Strain heterogeneity in the middle crust has been attributed to a "strength beam" at ~10-15 km depth where foliations are subvertical except near syntectonic plutons where fabrics are subhorizontal due to strain softening (Karlstrom and Williams, 1998). Below this "strength beam" the middle crust is inferred to flow as a "relatively inviscid fluid" on geologic time scales, unable to maintain large shear stresses (Wernicke, 1990). These observations agree with theoretical work describing a stratified lithosphere with lithologic type and geothermal gradient controlling the depth of the strong upper-middle crust and weak lower-middle crust (Ranalli and Murphy, 1987). A rare opportunity to study mid-crustal processes exists in the Palmer Canyon block (PCB) of the central Laramie Mountains, southeastern Wyoming, where evidence for the proposed weak layer is absent.

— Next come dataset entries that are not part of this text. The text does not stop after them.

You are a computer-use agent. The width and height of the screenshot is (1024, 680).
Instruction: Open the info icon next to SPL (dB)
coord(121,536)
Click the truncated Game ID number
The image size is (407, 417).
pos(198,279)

Precambrian rocks exposed in the ~50 km-wide PCB, between the Cheyenne belt and the Laramie Peak shear zone, were deformed at ~27 km in the absence of magmatism during the Medicine Bow orogeny (MBO). The PCB was uplifted ~10 km as a block without rotation providing a large area of exposure from the same crustal depth. While the PCB was deforming and being uplifted en masse, sub-blocks within the PCB were responding differently from each other. Spaced shear and high-strain zones dominate the northern margin of the block while interior and southern portions were folded with contrasting geometries requiring different local transport directions. Additionally, separating these disparately folded areas is a wide zone of rocks that were unaffected by the event.

These observations are interpreted to suggest that shortening within the PCB was accommodated by a "jostling" of large sub-blocks creating local transport directions which are different from the regional movement, similar to basement-involved brittle deformation (e.g., Laramide-style uplifts). Abundant strain partitioning and large unaffected areas imply a strong crust at depths below the inferred strength beam of the model. I propose syntectonic magmatism is the driving force for the presence and location of the weak layer, perhaps by transferring heat up from depth and/or the addition of fluids. Thus, the absence of magmatism in the PCB during the MBO either depressed the weak layer or eliminated it altogether.